As ingenuidades do impeachment
Em editorial na capa do domingo, o Jornal Folha de São Paulo pediu a renúncia da presidente Dilma Rousseff e do vice-presidente, Michel Temer. No mesmo final de semana, patrocinadas pela Federação das Indústrias de São Paulo (FIESP), responsável pela sugestiva campanha “Chega de Pagar o Pato”, centenas de entidades patronais assinaram um manifesto pedindo Impeachment Já. O abaixo-assinado foi publicado em jornais e em revistas nacionais. Embora a questão do impeachment seja polêmica, os situacionistas precisam reconhecer que o governo da presidente Dilma Rousseff conseguiu jogar para o campo da oposição um extenso espectro da sociedade.
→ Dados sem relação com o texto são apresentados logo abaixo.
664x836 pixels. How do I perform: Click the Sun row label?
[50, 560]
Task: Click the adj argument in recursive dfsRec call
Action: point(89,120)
A Folha diz que com pesar chegou à conclusão de que o governo da presidente Dilma Rousseff não tem mais salvação. Com exceção dos petistas e dos partidos que ainda apoiam o governo, a grande maioria da sociedade brasileira já chegou faz tempo a essa óbvia e dolorosa conclusão. A última pesquisa do IBOPE, por exemplo, também comprovou isso. O governo Dilma conseguiu a espantosa reprovação de 80% e está colhendo o que plantou, embora na sua visão a imensa maioria que pede pela sua saída não passa de uma elite golpista. A militância que ocupa cargos de comissão e que tem saído às ruas para defender a administração pública também faz parte dessa elite?
Mesmo que esse debate intenso esteja minado por atitudes extremadas de ambos os lados — Dilma transformou o Planalto num comitê contra o impeachment e oposicionistas picharam seu apartamento em Porto Alegre — o país está discutindo e vivenciando a questão política que decidirá o futuro. Nos últimos dias, surgiram novas teses. Uma delas, que pede a renúncia da presidente e do vice, prosperou com o apoio de um bloco de nove senadores do PSB, do PPS e da Rede que defende a realização de novas eleições presidenciais neste ano.
No meio da radicalidade aparecem visões ingênuas como a que sugere a renúncia da presidente Dilma Rousseff. Até o mais incauto dos observadores não acredita que o partido que aparelhou o Estado, montou um amplo, abrangente e perene projeto de poder, que está atolado até o pescoço com a corrupção, de uma hora para outra vá renunciar “num gesto de grandeza”. Ora, ora, é mais fácil o Sargento Garcia prender o Zorro. Nesse momento, a proposta de renúncia coletiva para convocação de uma nova eleição não passa de uma bomba de São João para distrair a atenção da plateia.
As mobilizações de rua, que deram início a esse processo que agora chegou ao Congresso Nacional, emparedaram o governo de Dilma Rousseff. Nesse combate, a presidente mostrou garras afiadas para permanecer no poder a qualquer preço. Outra ingenuidade é estranhar a transformação da administração numa feira livre para barganhar votos. José Sarney fez isso para conseguir mais um ano de mandato e Fernando Henrique utilizou do mesmo expediente para aprovar a reeleição. Somente nos livros de contos de fada, os partidos e os grupos políticos abrem mão espontaneamente do poder e de tudo que ele proporciona.
A questão pró ou contra o impeachment de Dilma será, portanto, resolvida de uma forma razoavelmente democrática. Será decidida no voto de deputados e de senadores, com a pressão legítima do eleitorado e o aval do Supremo Tribunal Federal que aprovou o rito do processo. Sufocada pela crise econômica, a sociedade espera por essa definição. A propósito deste tema, você sabe como votarão o deputado e o senador que se elegeram com a sua ajuda?
O eleitor precisa ter a clareza que, embora seja um passo importante para reverter o panorama atual, o impeachment de Dilma Rousseff não resolverá todos os problemas do país. A limpeza ética deverá prosseguir com Temer, Eduardo Cunha, Renan Calheiros e centenas de representantes que possuem contas pendentes para acertar. O dia que esse processo acabar, sobrará pouca gente para contar a história. Por ora, é o impeachment que está na ordem do dia. A questão será resolvida por representantes eleitos, apesar das conhecidas mazelas da política brasileira. Um sábio ensinamento diz que a política consiste na arte de fazer o possível. As raras oportunidades históricas que se apresentam não devem ser desperdiçadas. Os erros custam caro para a sociedade civil, que paga o pato, e praticamente isentam de ônus as elites que governam o país. Nas próximas duas semanas, o Brasil deve resolver o seu futuro. Sem ingenuidade, fique de olho no voto do seu parlamentar.